1) Question: Here is the plan, which I believe to be foolproof: I must give a urine sample under the terms of my probation. Because I would surely fail the urine test for drugs, I will fill a small vodka bottle with "clean" urine, insert it in my vagina, and then remove it and use the clean urine for the sample. Then I'll put the bottle back in my vagina and walk on out. Can't fail, right?
Answer: Right ... unless the urine in the vodka bottle also fails the drug test, leading to your arrest for violating probation and the discovery of the hidden vodka bottle when police do a body scan on you while booking you into jail. (WTSP, Police: Woman hid urine-filled bottle in vagina to beat drug test; still fails)
2) Question: I'm a police officer. I need to transport two mattresses, but all I have is my squad car. Can I use my squad car for this if I'm off-duty and I can strap the mattresses on the roof without damaging the police lights?
Answer: No, sorry, that is still a violation of police department policy that can get you suspended. (Jonathan Turley, My Sleep Number is 911: Miami Officer Suspended For Hauling Mattresses On Patrol Car)
3) Question: I wanted to have a small flower garden in my front yard, but my condo association said I couldn't. But the condo bylaws didn't forbid gardens so I did it anyway.
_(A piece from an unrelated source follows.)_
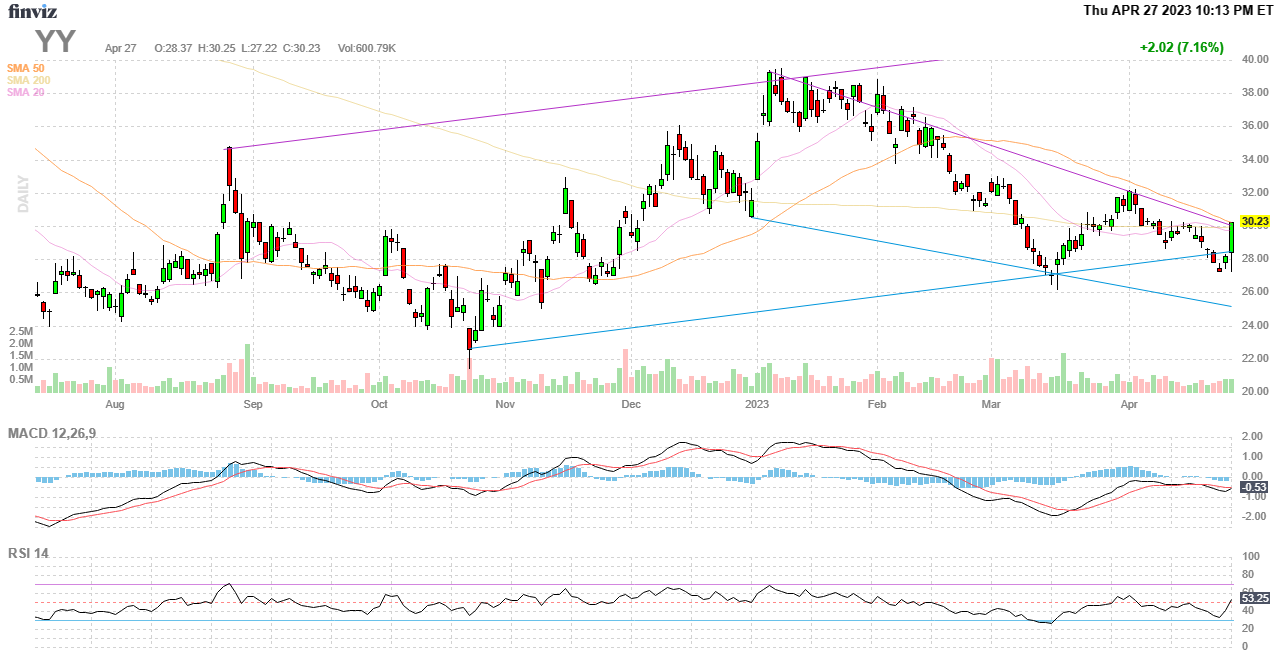This screenshot has width=1282, height=662.
Task: Select the YY ticker symbol
Action: point(56,42)
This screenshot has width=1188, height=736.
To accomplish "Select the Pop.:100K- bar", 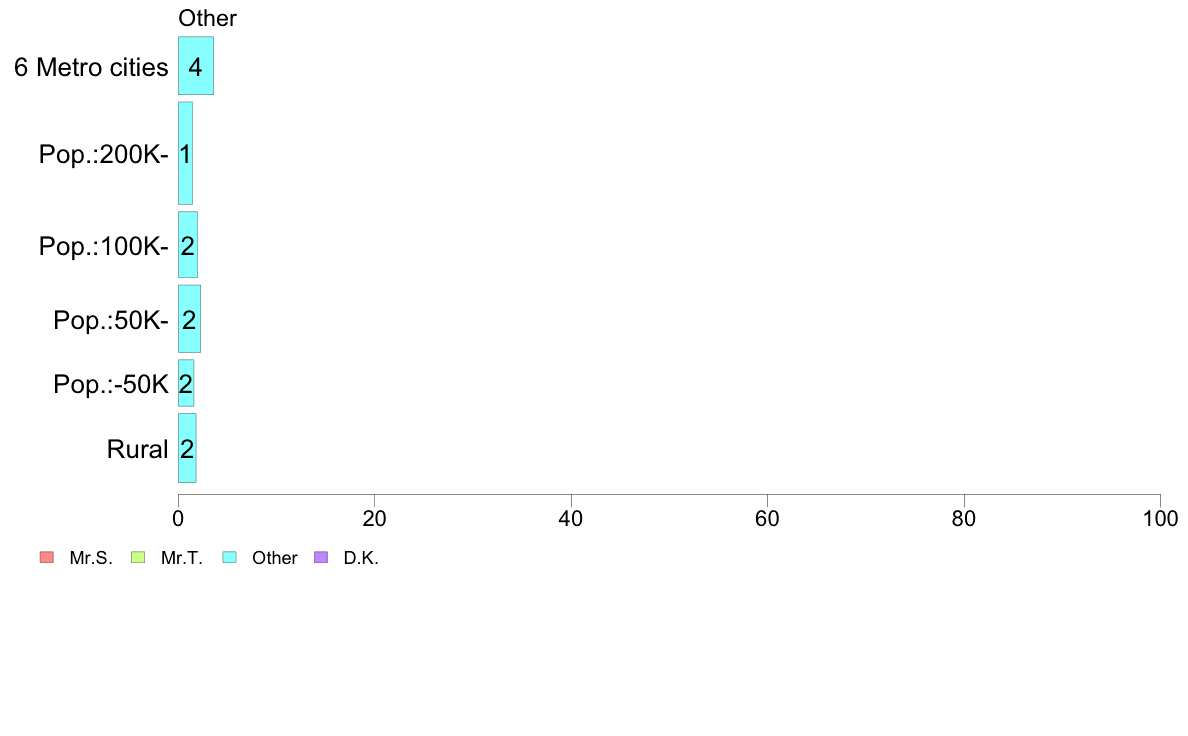I will [188, 245].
My condo association started issuing me a $50 per day fine for the garden, and now they say I owe them $6,000 plus legal fees! That's it, I am selling this stupid condo and getting out of here!
Answer: You can try, but check to see if the condo association has placed a lien on the property. If so, that may complicate your sale. (Consumerist, Condo Association Puts Lien On Woman's Townhouse Over Tiny Flower Garden)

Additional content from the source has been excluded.